If the two sperms were genetically identical, then you would not see any chimerism. Let's now consider only one allele as a marker of paternal parentage. So, there will be two populations of cells for each allele. If both populations are of the same size then you would have 50% chimerism in a single individual (i.e. the allele frequency). The percentage of chimerism may be different between the twins.

Now, there may be several genomic regions at which the paternal-genomes differ. Since the paternal chromosomes would not be symmetrically partitioned between the blastomeres, the different genetic markers (alleles) are likely to have different extents of chimerism.

In this study they measured the frequencies of a few SNPs that were informative for deducing the parentage.

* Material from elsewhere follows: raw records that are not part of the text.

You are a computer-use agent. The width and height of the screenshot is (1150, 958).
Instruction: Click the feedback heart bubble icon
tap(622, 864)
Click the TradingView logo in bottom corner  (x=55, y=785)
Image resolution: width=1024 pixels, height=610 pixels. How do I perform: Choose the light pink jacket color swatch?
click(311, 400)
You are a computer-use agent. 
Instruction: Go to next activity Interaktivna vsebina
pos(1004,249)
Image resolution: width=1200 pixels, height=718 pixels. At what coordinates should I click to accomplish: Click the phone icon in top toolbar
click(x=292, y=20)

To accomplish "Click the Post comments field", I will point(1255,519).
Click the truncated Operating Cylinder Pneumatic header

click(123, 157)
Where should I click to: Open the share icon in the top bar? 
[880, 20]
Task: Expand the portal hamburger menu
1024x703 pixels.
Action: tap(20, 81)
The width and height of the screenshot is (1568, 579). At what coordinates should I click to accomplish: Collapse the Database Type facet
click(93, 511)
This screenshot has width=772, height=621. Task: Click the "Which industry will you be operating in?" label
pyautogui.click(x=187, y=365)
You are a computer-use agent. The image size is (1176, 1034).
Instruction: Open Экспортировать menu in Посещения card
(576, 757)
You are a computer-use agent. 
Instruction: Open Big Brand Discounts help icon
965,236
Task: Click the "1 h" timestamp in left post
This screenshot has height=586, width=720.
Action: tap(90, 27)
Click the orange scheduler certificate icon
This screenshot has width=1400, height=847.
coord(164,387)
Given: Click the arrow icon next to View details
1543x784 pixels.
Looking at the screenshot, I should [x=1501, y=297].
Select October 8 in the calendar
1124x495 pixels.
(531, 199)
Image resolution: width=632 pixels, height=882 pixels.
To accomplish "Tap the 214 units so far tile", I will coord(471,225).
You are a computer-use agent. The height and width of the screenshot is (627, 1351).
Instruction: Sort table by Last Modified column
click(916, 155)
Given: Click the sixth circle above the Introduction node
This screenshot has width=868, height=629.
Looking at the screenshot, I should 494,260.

Analysis of SNPs from twin amniotic fluid and parental blood showed that 265,489 maternal and 179,205 paternal SNPs were informative for parent of origin.

They noted that ~78% of the paternal SNPs were found in both the twins.

Of these, the twins shared 265,400 maternal and 139,155 paternal SNPs, which makes them 100% maternally identical and 77.7% paternally identical.

Note that this is just a qualitative test for the presence or absence of the alleles. This does not say anything about the extent of chimerism of different alleles. (There are some figures in the supplementary data for the frequencies of different SNP but they are not in a tabular form and hence difficult to deduce).